Can you hear it? The distant rumbling sound of 19,000 articles and webinars thundering over the horizon on the subject of resilience. Brace yourself: it’s going to be tough.

The immediate catalyst for these is the CrowdStrike disaster, which as a result of a bug in a software update brought down 8.5 million Windows machines last week. That disrupted the operations of some pension scheme systems, including some payroll functions. For many trustees, it just got real.

But it wasn’t the first time the question of resilience arose for pension schemes. In a massively underreported incident, Google Cloud managed to delete the online account of UniSuper, an Australian pension fund, as a result of an “unprecedented misconfiguration”. More than half a million pensioners were cut off from their accounts for a week. As wardrobe malfunctions go, that’s pretty spectacular.

When pension scheme trustees think of online threats, they tend to imagine maladjusted teenage hackers or malevolent criminals. They don’t tend to imagine a software update going wrong or Google pressing Alt-F4 on their pension scheme account.

We need to stop compartmentalising like this.
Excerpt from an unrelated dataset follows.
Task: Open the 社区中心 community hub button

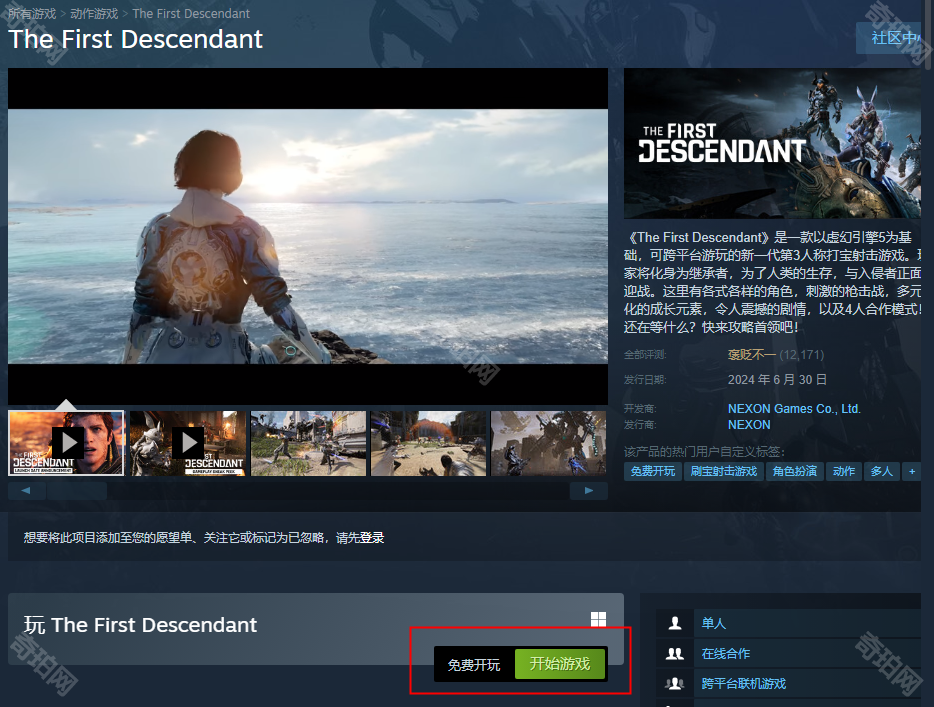Action: click(893, 38)
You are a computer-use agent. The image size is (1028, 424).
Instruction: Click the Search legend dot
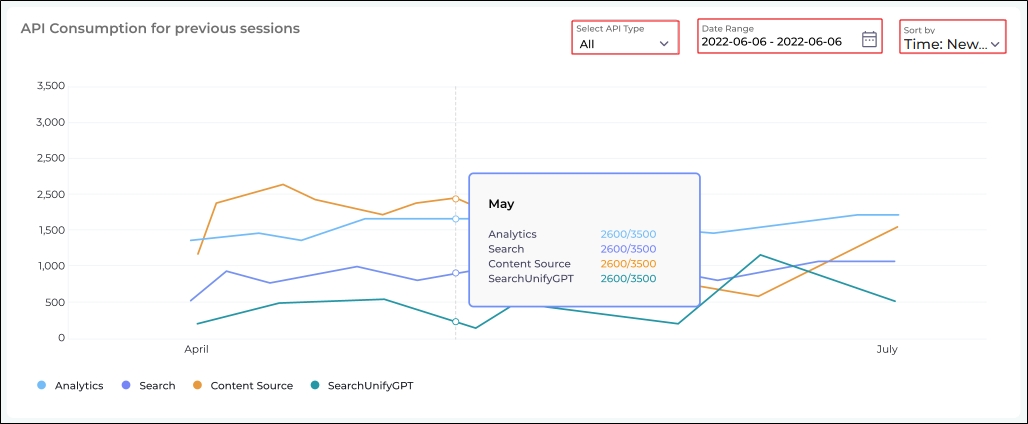tap(126, 385)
The categories of online threats run into each other. It doesn’t matter to your pensioners whether your pension scheme is down because you’re a victim of ransomware or because you forgot to put 50p in the electricity meter. If it’s down, it’s down. We need to start looking at outputs rather than categorising the inputs.
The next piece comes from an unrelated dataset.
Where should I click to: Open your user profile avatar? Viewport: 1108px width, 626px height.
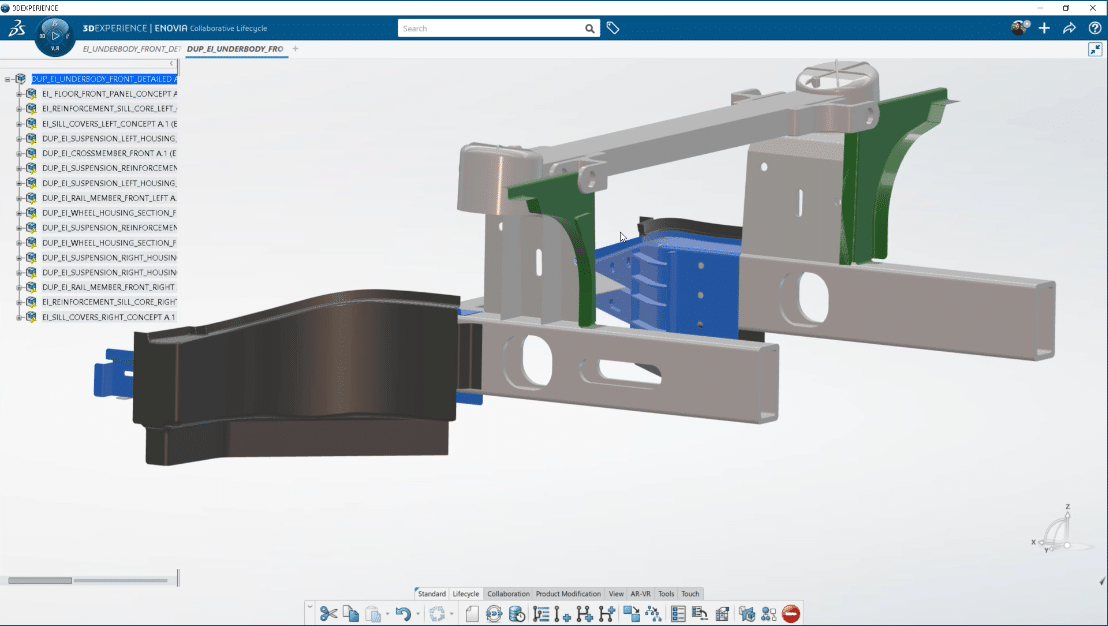1018,28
This is the starting point for any discussion about online resilience of pension schemes. The problem is not piecemeal (though solutions may be). The problem can be expressed simply: how do trustees keep their online pension scheme presence up and functioning properly at all times?

The answer is something on which trustees need expert advice. The scheme needs a proper audit of every step of each online process to work out the points of reliance and to identify whether alternatives are available and viable. Few trustees are equipped even to identify a good portion of the risks, never mind what counter-measures to take.

There will be plenty of trustees who hadn’t heard of CrowdStrike till last week, never mind understand that they had systems depending on it. That’s reasonable too. Trustees are not experts in every area, nor should they try to be. Their role is to make sure that experts are on hand to cover the risks.

What trustees can usefully do for themselves is put preconceptions to one side. Not all crises are going to be caused deliberately. For that matter, not all bad actors are going to be incompetent (why do all phishing exercises seem to assume that the phisher is unable to spell or hide their tracks? It leaves staff members very vulnerable to an exploit pulled off efficiently). What can the trustees do to mitigate the risks? Are there failsafes that they can put in place?

When we work online, we enter a new world, a world with new opportunities and new threats. You don’t have to be a Luddite to worry about the threats, just as you don’t need to be a landlubber to worry about drowning at sea. If anything, the more you know about the environment, the more concerned you should be.

The online world offers huge opportunities to pension schemes and their members, both engaging and empowering the membership. Alongside those opportunities are risks. If trustees don’t make the effort to address them, they are likely to find themselves all at sea.